Here's Why Tie-Dye Fashion Keeps Recurring As A Trend

The style that never fades

Tie-dyes have constantly been popping in and out of the world of fashion. This year, the classic print made a comeback on the runways and became a pandemic fashion fave for many Hollywood celebs, inspiring us to style the retro trend into our modern outfits, too. It has practically become a staple for fashionistas at this point — we can all agree that embracing tie-dye fashion is one great way to give life to our wardrobes. The question, though, is what makes this trend so appealing and cool that it keeps returning to our closets every few years? Let's take a step back and look at the history of tie-dye fashion and how it keeps enduring the test of time.

Tracing the roots

Though tie-dye fashion shot into popularity in the latter half of the 20th century, it actually traces its history way long before that. Tie-dyeing is a form of resist-dyeing that often entails one to twist, tie, pleat, or crumple sections of a garment prior to dyeing to create unique patterns. The flexible technique has long been present in different cultures since ancient times. According to Vox, some of the earliest examples of tie-dye were found in Peru, but it also seemed to have originated independently across the world, in China, India, Nigeria, among others. 

However, its rise in mainstream fashion only began in the '60s.
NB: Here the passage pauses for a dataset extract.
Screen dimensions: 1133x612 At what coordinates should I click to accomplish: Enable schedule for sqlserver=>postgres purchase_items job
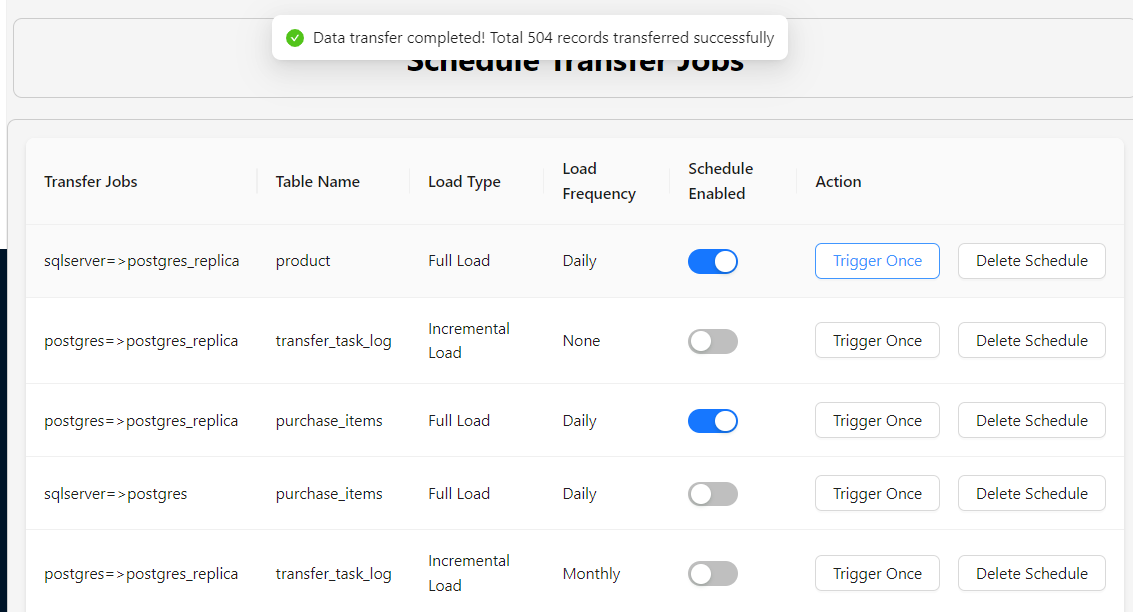tap(712, 494)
LA Times reported that when US dye company Rit was on the brink of closure, a marketer decided to go door-to-door at artists' homes in New York's Greenwich Village to use their Rit Dyes to tie-dye their clothes. 

Becoming fashion

Rit Dye's marketing plan was a success and this then generated an interest among the free-spirited folks, making their dye and the crafty look a commonplace in music festivals. It has a DIY look that was easy and cheap to achieve, and it was an appealing contrast to the polished, preppy fashion that dominated the lookbooks of the decade — a rebellion against strict social norms. It was the anti-fashion aesthetic.
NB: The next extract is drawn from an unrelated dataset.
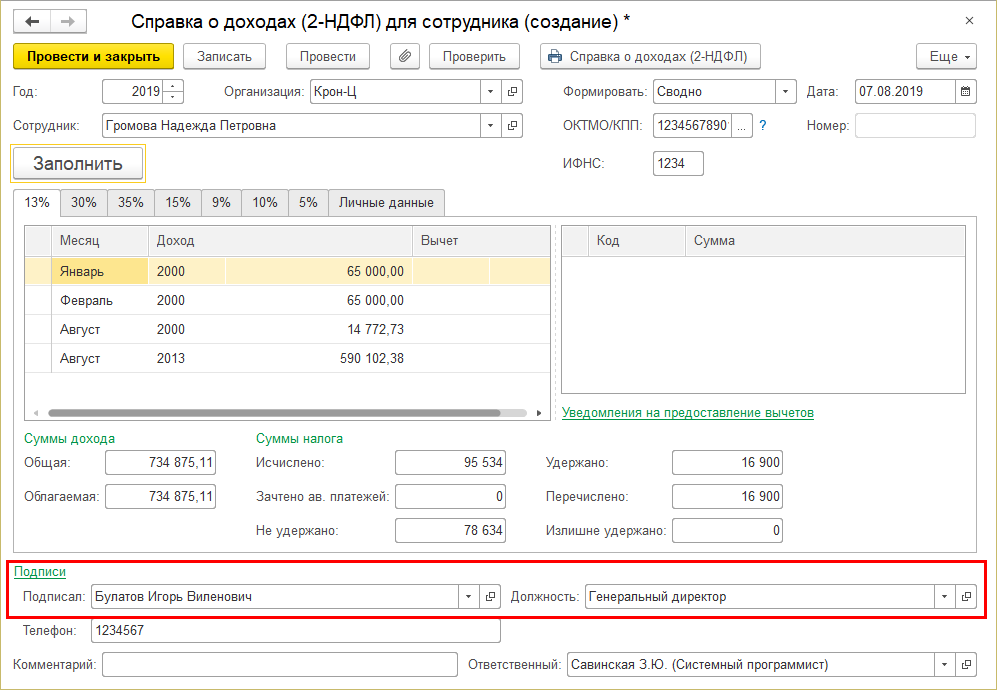The height and width of the screenshot is (690, 997).
Task: Click the question mark help next to ОКТМО/КПП
Action: pos(763,126)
But with fashion designers like Halston creating their own interpretations of the aesthetic, soon, tie-dye fashion permeated the mainstream, appearing in magazines such as Vogue, thereby making its ever-enduring mark in history.

Recurring renaissance

Since then, as you may know, the presence of tie-dye fashion waxed and waned but it never really went away until finally, in recent years it returned to its trending status. WGSN, in a 2016 lifestyle report, observed the return of the psychedelic draw. People began seeking escapist experiences, including hallucinatory ones, through their physical manifestations. This was why rainbow-coloured food weirdly became a trend despite its vibrant artificiality. And with it came distorted sounds in music and vivid and bold makeup palettes in beauty. And the kaleidoscopic tie-dyes? They made a comeback too.
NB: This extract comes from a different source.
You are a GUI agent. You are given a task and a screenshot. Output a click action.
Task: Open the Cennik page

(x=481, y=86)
Three years later, in 2019, tie-dye, once again returned. Since, it has become a defining piece of Gen Z's scrum bae aesthetic, a carefree style that evolved from festival looks in the 70s and 90s. And finally, when we all thought all that that was going to be over once we entered a new decade, tie-dye fashion takes over yet again, as if reminding us that it's here to stay.

Coping with every hue

With all of the world basically spending the first half of the year in quarantine, we were all in search of DIY projects that can take time and problems off our hands and minds. Around the same time, by a stroke of fate, tie-dye became a staple of our everyday wear again. Coincidence? Perhaps not. 

Crazy Ex-Girlfriend and Alone Together actress Esther Povitsky, who recently launched her own tie-dye homewear line Sleepover by Esther, noted how the act of tie-dyeing and wearing these vivid pieces is comforting in an interview with Elle. Likewise, it can be assumed that the psychedelic shirts of Chris Gibbs of streetwear brand Union helped him cope with his frustration at the current events

How does it help us through these times, exactly? We believe it's more to do with how the print sparks our penchant for our carefree past. In a previous interview with Clozette, millennial marketer Victoria Kovalan mentioned how nostalgic trends allow us to tap into our feel-good memories. 

And sure enough, as we style rainbow-hued pieces into our outfits, we're reminded of the days when we could all just freely attend music events and other fun gatherings. Tie-dye fashion literally and figuratively adds colour to our days in these uncertain times and it makes sense that the once anti-fashion becomes the vogue piece of print we cling to for escape.